> **Stated task**
Edit the listing from the line with "Task: Click the Faceplate Length (mm)" to the line with "Action: 64,471": write those lines out again with "column header" changed to "heading" and everything else left the same. Omit the pictures.

> **Supplied records**
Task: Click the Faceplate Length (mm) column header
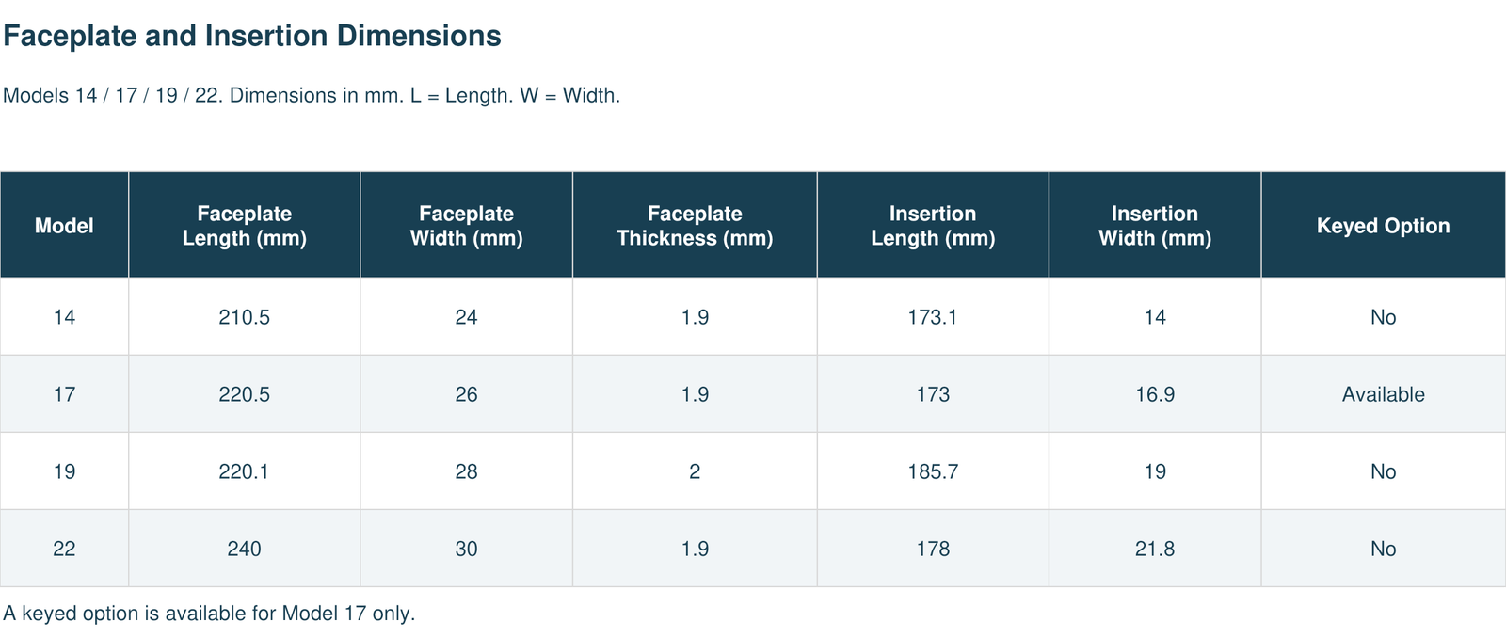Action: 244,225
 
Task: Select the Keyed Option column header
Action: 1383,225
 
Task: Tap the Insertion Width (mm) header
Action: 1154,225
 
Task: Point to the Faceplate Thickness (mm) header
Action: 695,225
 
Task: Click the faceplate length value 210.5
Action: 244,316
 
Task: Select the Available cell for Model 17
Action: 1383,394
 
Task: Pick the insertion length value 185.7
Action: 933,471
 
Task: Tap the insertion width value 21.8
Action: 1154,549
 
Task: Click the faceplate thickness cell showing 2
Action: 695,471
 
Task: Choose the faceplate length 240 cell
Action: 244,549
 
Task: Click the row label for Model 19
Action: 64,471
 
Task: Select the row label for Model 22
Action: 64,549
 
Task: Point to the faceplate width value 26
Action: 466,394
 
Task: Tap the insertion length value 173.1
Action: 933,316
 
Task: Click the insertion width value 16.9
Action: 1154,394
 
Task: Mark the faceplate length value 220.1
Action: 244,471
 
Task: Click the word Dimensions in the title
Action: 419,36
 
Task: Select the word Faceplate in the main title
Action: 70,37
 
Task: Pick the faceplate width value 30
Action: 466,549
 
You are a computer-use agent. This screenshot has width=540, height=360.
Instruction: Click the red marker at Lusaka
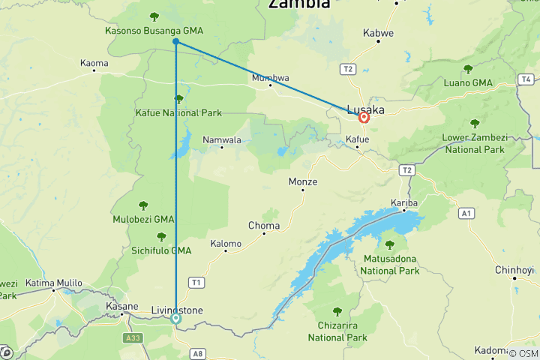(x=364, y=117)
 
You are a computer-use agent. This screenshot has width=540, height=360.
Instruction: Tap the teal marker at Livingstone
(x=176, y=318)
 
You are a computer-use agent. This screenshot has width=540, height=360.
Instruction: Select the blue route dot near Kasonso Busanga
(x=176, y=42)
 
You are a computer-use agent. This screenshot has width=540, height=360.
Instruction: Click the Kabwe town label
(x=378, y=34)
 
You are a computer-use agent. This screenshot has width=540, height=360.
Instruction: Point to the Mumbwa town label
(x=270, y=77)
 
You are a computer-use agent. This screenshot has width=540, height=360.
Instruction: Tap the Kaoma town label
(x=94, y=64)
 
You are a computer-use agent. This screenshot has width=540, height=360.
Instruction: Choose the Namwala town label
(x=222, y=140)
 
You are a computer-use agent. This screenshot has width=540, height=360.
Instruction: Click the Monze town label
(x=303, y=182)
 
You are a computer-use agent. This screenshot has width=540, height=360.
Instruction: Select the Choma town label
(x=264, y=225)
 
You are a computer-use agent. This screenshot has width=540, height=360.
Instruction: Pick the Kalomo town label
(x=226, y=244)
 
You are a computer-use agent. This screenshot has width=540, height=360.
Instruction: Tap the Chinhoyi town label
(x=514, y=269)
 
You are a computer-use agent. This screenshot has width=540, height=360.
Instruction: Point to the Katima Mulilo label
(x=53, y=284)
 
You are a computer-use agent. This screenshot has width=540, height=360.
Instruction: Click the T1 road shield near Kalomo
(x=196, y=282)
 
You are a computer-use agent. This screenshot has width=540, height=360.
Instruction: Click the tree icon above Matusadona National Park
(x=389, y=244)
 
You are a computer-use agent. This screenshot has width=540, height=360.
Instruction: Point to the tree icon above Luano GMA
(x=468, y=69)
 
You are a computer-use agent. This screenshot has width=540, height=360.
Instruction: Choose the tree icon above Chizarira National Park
* * *
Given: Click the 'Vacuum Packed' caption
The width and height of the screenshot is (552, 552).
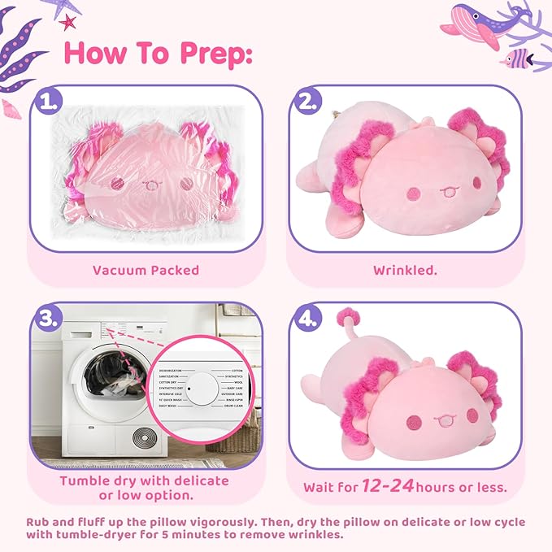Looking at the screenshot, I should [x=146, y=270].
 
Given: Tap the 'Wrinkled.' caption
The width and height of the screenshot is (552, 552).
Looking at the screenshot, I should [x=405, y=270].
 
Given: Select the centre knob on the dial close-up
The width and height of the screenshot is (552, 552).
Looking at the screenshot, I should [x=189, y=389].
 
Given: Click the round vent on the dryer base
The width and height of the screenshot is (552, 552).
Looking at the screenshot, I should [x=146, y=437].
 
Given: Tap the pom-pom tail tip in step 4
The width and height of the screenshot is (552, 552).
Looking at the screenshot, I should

> **The solution**
Task: Click the Faceplate Length (mm) heading
Action: 244,225
 
Task: Select the Keyed Option heading
Action: 1383,225
 
Task: Tap the Insertion Width (mm) header
Action: 1154,225
 
Task: Point to the Faceplate Thickness (mm) header
Action: 695,225
 
Task: Click the faceplate length value 210.5
Action: 244,316
 
Task: Select the Available cell for Model 17
Action: 1383,394
 
Task: Pick the insertion length value 185.7
Action: 933,471
 
Task: Tap the insertion width value 21.8
Action: 1154,549
 
Task: Click the faceplate thickness cell showing 2
Action: 695,471
 
Task: Choose the faceplate length 240 cell
Action: 244,549
 
Task: Click the row label for Model 19
Action: 64,471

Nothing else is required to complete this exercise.